Three Strikes and You're Out!

Picture of 3 faces
3 Strikes and You're Out!

Written by and for people with Lived Experience - Port Alberni Community Action Team - Families Helping Families

Today’s Learning Moment – 04 26 21 Issue: Three Strikes and You’re out! - Triple Stigmatization — Substance Use, Mental Health, and Criminalization

The stigmatization of people living with substance use challenges is destructive, pervasive, and unfortunately, all too common in health care settings across what we now call “Canada”. People who use drugs (PWUD) report stigma and discrimination as major barriers to seeking treatment, receiving quality care, and achieving recovery. This not only perpetuates health, economic and social inequities among PWUD but also isolates them from their families, friends and the larger community, thus eliminating many of their natural sources of support.1

What is Stigma?
In making sense of stigma, it is important to note that it is not always tied to a person’s actual attributes or behaviour but instead related to making assumptions about their attributes or behaviours. Discrimination is the expression of these beliefs, resulting in the unfair treatment of people living with MHSU problems. Stigma and discrimination can manifest themselves in subtle ways (such as in the words that healthcare providers use to describe the person or the illness), or in more obvious ways (such as through institutionalized systems, policies, and practices).

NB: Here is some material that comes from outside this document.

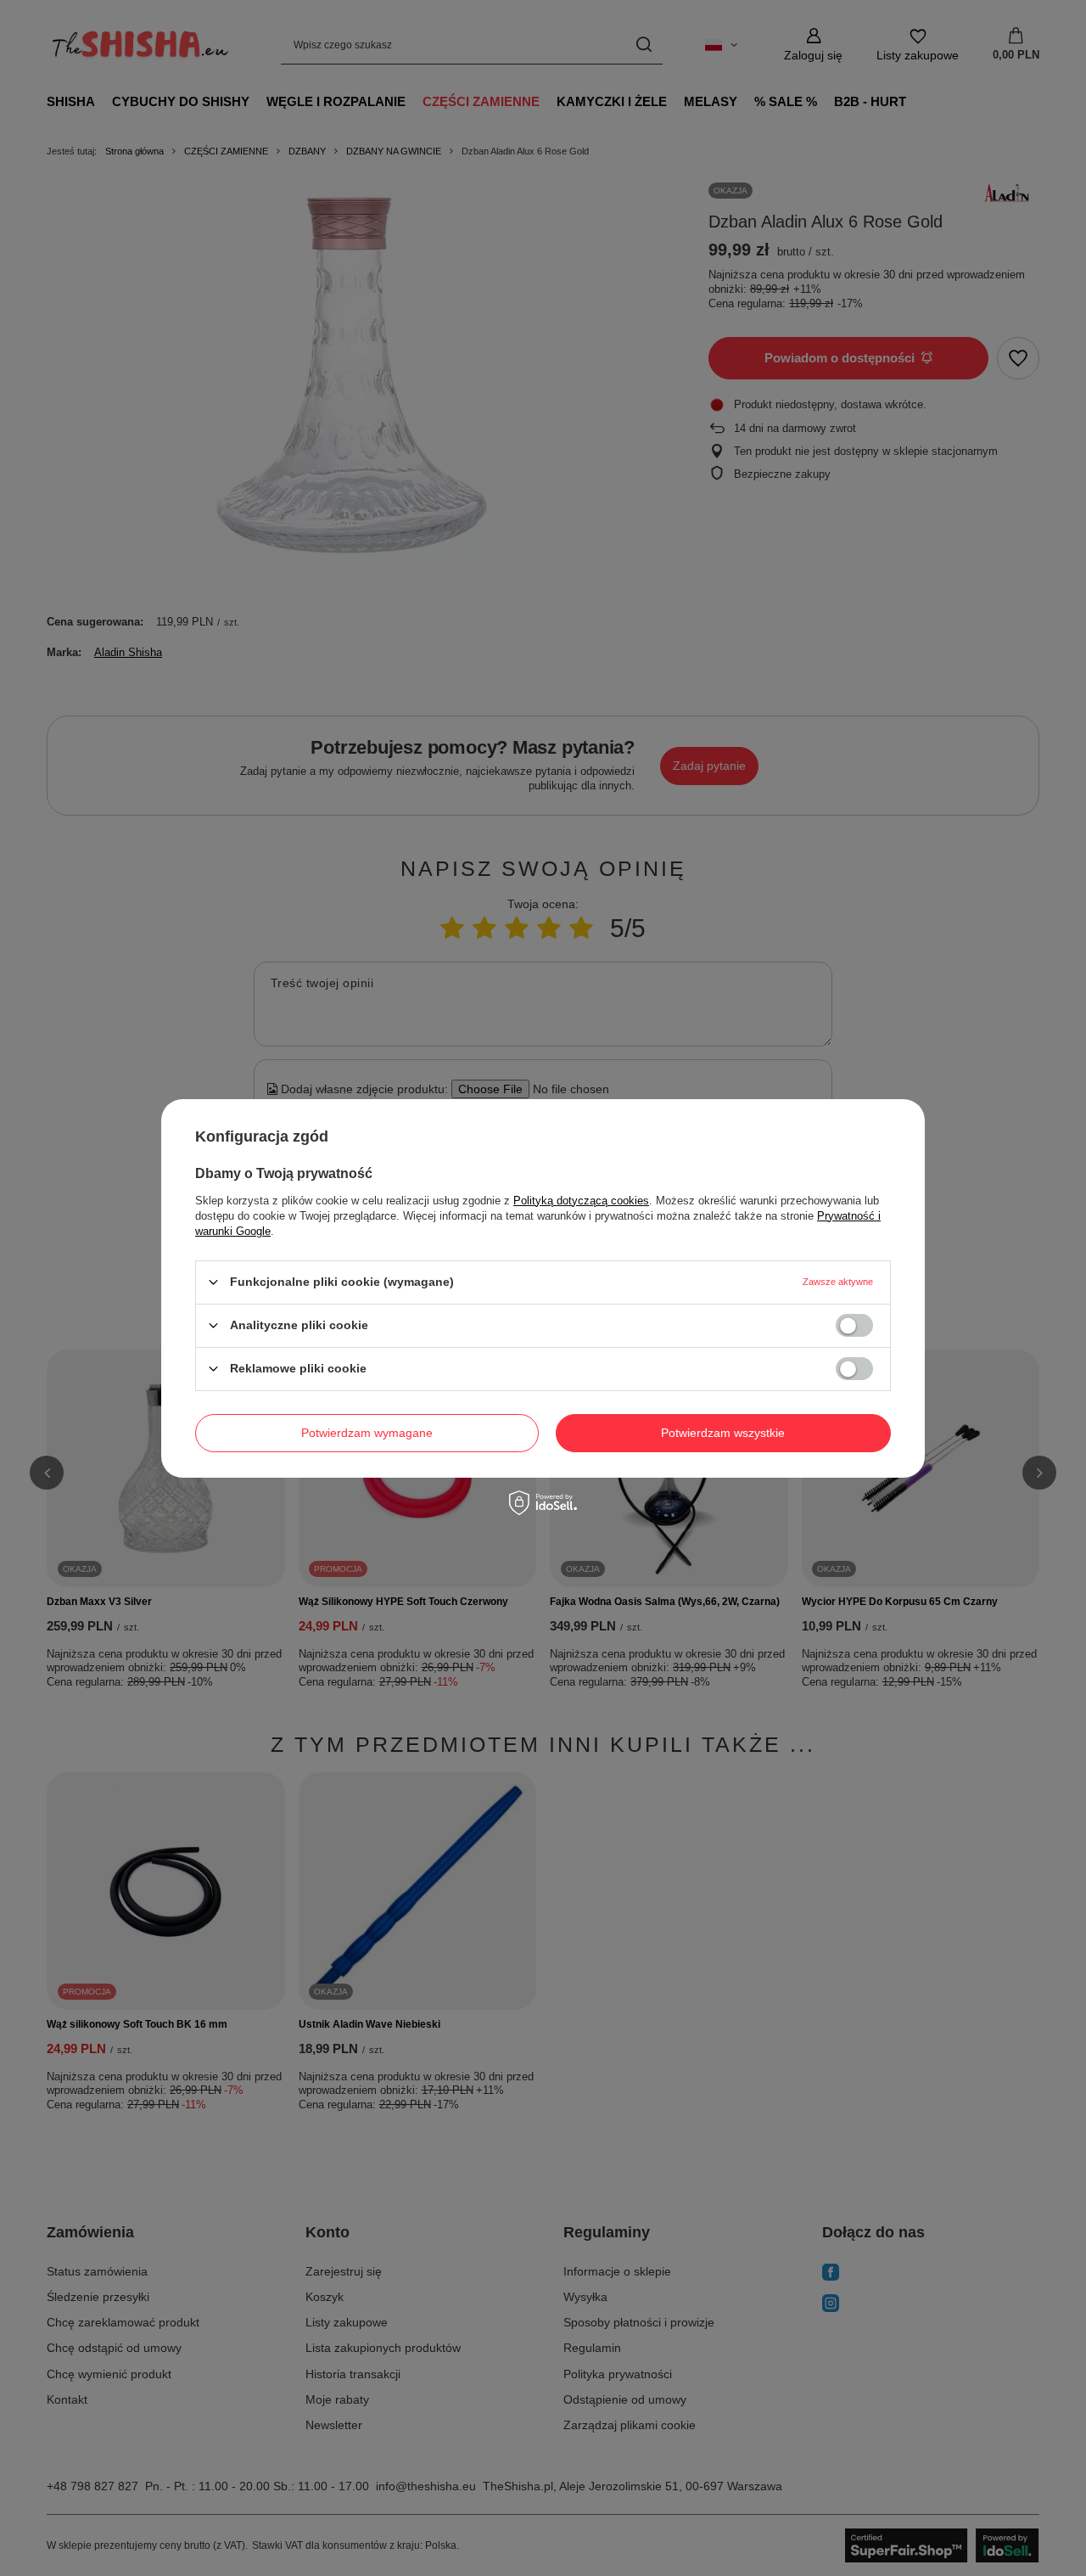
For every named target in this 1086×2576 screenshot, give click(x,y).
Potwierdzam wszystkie (723, 1433)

The Stigma Attached to Substance Use
Compared to other health conditions, the stigma attached to having a substance use disorder is more complicated, as it is linked to a societal belief that people with substance use disorders have control over their health condition and are to blame for their behaviours.2 A World Health Organization (WHO) study of the 18 most stigmatized conditions (e.g., being homeless, HIV positive, having a criminal record) in 14 countries found that drug addiction was ranked as the most stigmatized, and alcohol addiction was ranked fourth.3

Compounded Stigma of Substance Use, Mental Health and Criminalization
Substances are often used as self-medication for a mental health disorder, which to this day, is perceived as a moral failing and continues to be criminalized by the state. Unfortunately, many PWUD people experience the compounded stigma of having a substance use disorder, mental health disorder, and further, being criminalized for them. This triple stigmatization is intertwined and worsened by one another.

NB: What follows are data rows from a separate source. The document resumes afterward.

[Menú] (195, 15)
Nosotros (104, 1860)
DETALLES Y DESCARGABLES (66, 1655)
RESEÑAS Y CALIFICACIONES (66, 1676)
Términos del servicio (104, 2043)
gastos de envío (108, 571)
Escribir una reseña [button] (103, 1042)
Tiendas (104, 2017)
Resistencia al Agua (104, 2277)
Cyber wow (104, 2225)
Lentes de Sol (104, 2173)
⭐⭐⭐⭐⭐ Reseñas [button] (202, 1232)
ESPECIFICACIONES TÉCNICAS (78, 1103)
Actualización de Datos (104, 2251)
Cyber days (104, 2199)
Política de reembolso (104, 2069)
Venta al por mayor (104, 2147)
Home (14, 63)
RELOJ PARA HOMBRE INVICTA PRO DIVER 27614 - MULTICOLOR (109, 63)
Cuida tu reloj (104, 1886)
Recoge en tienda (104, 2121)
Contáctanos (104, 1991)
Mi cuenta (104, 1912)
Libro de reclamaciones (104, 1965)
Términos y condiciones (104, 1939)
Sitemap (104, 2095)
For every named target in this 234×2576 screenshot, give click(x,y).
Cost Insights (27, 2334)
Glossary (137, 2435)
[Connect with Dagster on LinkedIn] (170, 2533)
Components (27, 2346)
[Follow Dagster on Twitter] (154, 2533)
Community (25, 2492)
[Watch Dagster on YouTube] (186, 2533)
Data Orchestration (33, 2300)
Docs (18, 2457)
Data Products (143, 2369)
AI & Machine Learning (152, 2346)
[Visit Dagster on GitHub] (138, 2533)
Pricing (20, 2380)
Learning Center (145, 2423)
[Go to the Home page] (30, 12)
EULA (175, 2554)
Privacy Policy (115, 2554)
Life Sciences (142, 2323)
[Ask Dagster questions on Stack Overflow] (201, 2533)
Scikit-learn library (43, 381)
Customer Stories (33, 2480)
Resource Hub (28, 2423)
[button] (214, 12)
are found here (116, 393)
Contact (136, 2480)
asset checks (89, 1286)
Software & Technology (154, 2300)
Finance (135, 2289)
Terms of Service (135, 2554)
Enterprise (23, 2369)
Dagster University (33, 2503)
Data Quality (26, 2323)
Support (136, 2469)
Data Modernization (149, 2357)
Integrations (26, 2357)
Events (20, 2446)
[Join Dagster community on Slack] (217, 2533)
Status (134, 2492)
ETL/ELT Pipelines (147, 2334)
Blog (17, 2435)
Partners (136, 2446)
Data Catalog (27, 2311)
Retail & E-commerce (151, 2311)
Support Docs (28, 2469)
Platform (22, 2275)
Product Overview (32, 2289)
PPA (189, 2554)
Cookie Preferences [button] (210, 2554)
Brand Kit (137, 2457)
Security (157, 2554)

Many of the negative consequences of mental health stigma overlap with substance use stigma. People with mental health and substance use (MHSU) challenges are less likely to seek health care when they need it because they anticipate negative experiences based on past treatment 4 5. When they do seek health care, they often receive poor quality care not only for their MHSU disorder but for their physical health issues as well. For example, “diagnostic overshadowing” – the assumption that a patient’s physical health complaint is not legitimate due to their mental health disorder 6 – is what was seen in the horrifying case that led to
a man crawling out of a Toronto hospital: the patient experienced excruciating pain in his legs, but was dismissed once he disclosed that he was taking medication for bipolar affective disorder.

As seen in this case, and too many cases like it, the consequences of stigma in health care settings are dire, ranging from delay in necessary treatment to death 7.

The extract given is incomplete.